> _Problem_
Please output only the lines that begin at the line with "1068x545 pixels. Task: Expand" and run through the end of the entries below, exactly as written. Drop all pictures.
+ + + + +
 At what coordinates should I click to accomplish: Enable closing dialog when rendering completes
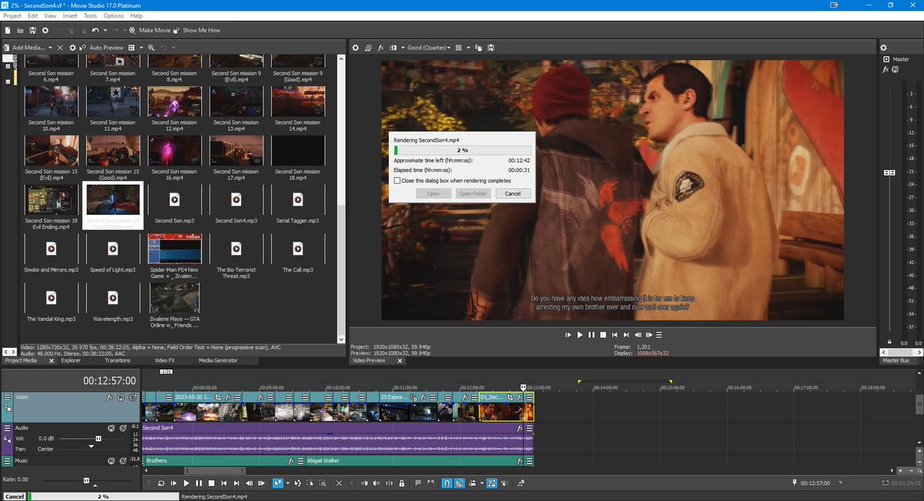(397, 180)
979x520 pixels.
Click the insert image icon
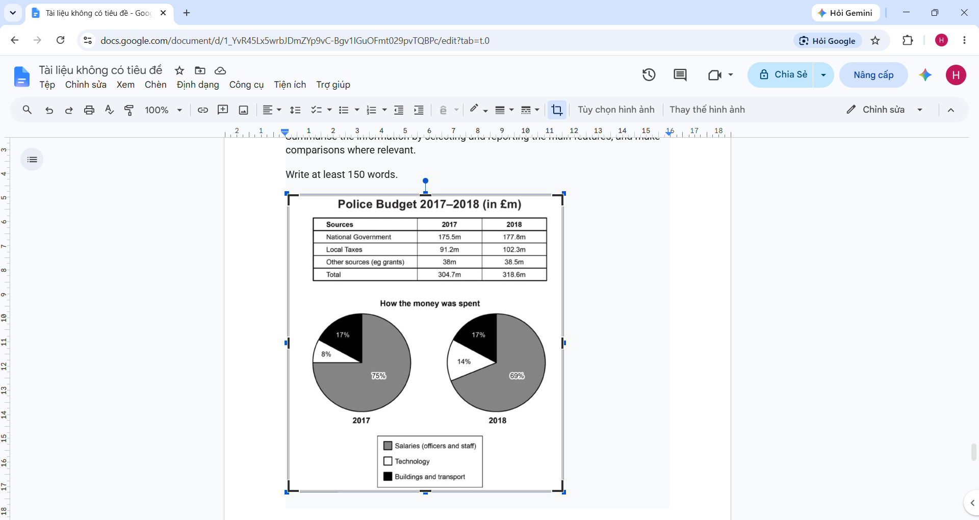click(x=244, y=110)
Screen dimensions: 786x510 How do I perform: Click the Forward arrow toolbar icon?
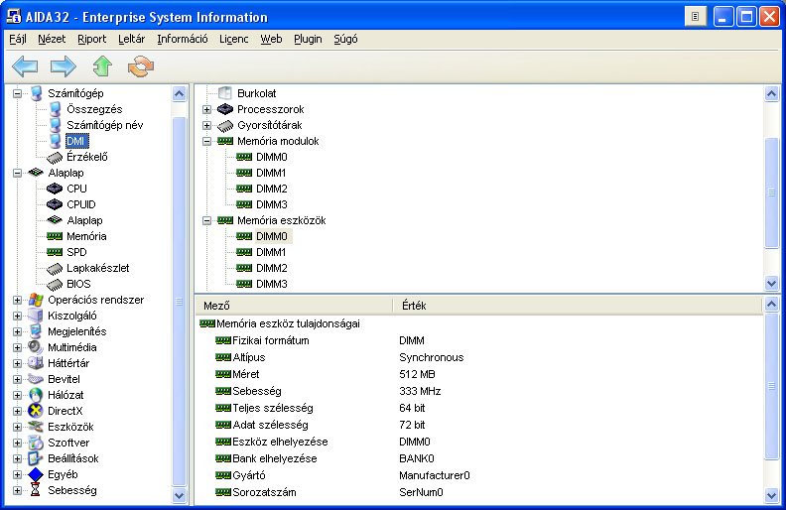64,66
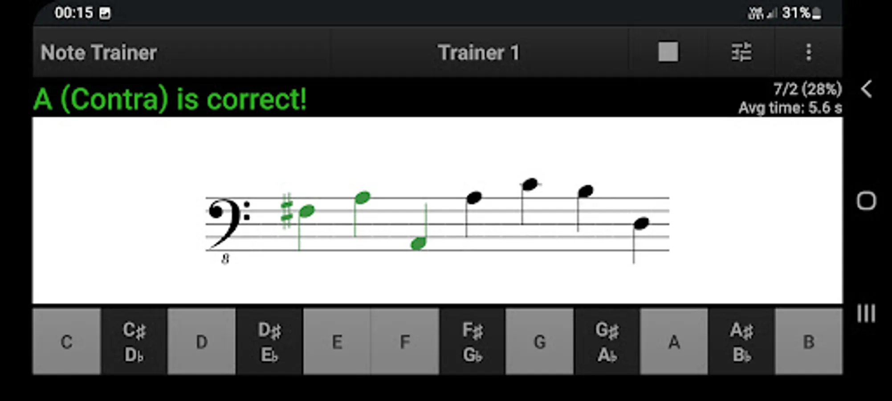Tap the Android back arrow

tap(867, 90)
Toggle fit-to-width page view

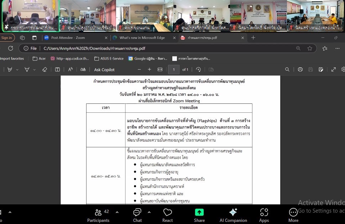pos(160,70)
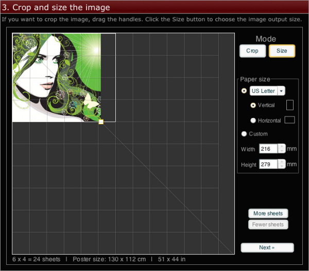Click the woman poster image preview
Image resolution: width=309 pixels, height=271 pixels.
[57, 77]
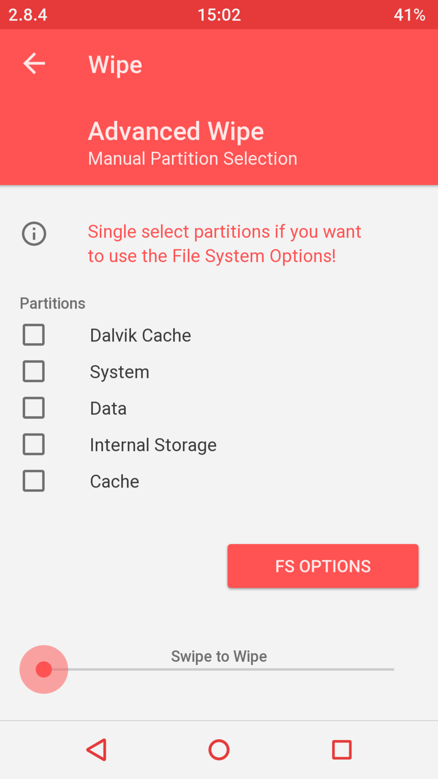Tap the 41% battery indicator
The image size is (438, 779).
point(409,15)
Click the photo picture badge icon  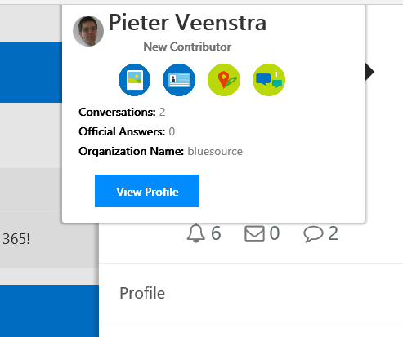point(134,80)
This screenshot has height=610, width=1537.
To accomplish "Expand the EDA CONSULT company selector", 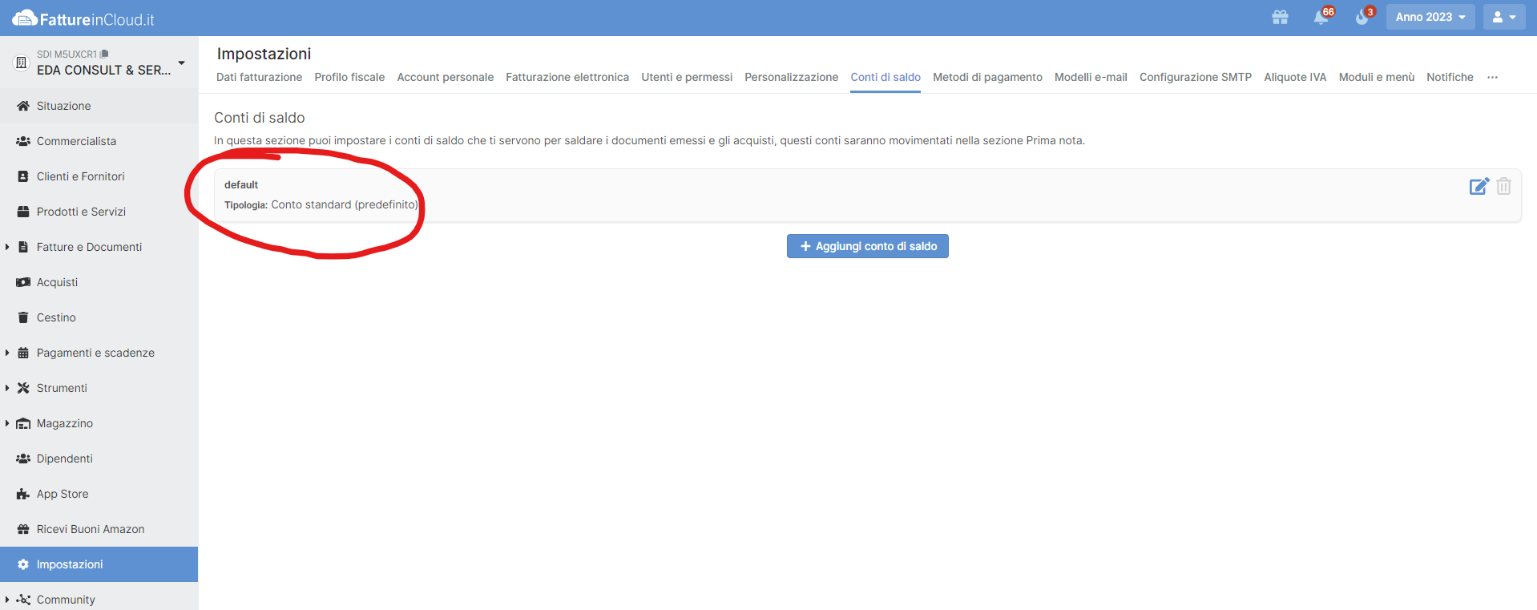I will [x=181, y=63].
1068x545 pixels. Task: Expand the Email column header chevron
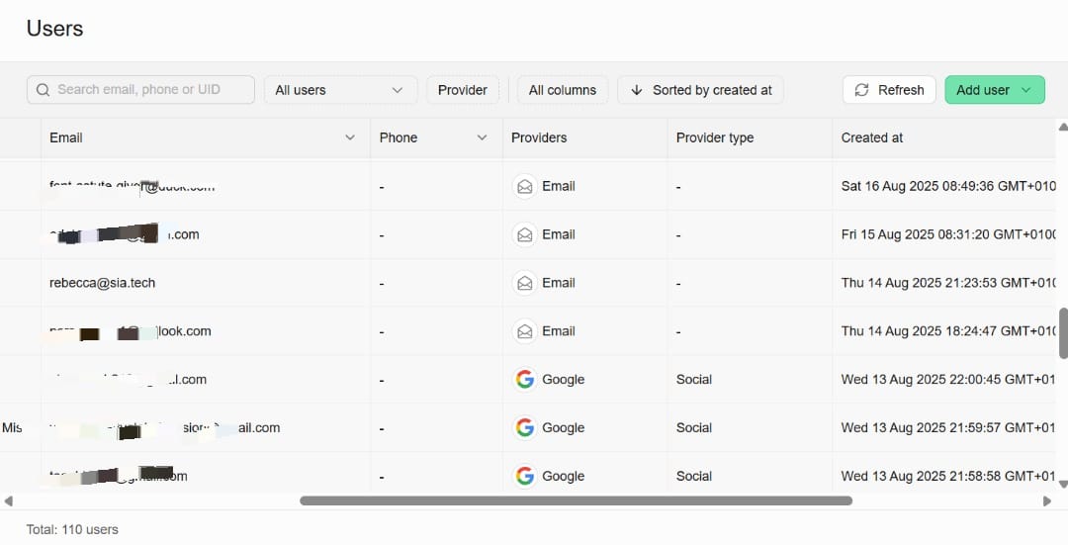coord(349,137)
+ + + + +
> _Result of the task_
1068x545 pixels. Task: Expand the Email column header chevron
coord(349,137)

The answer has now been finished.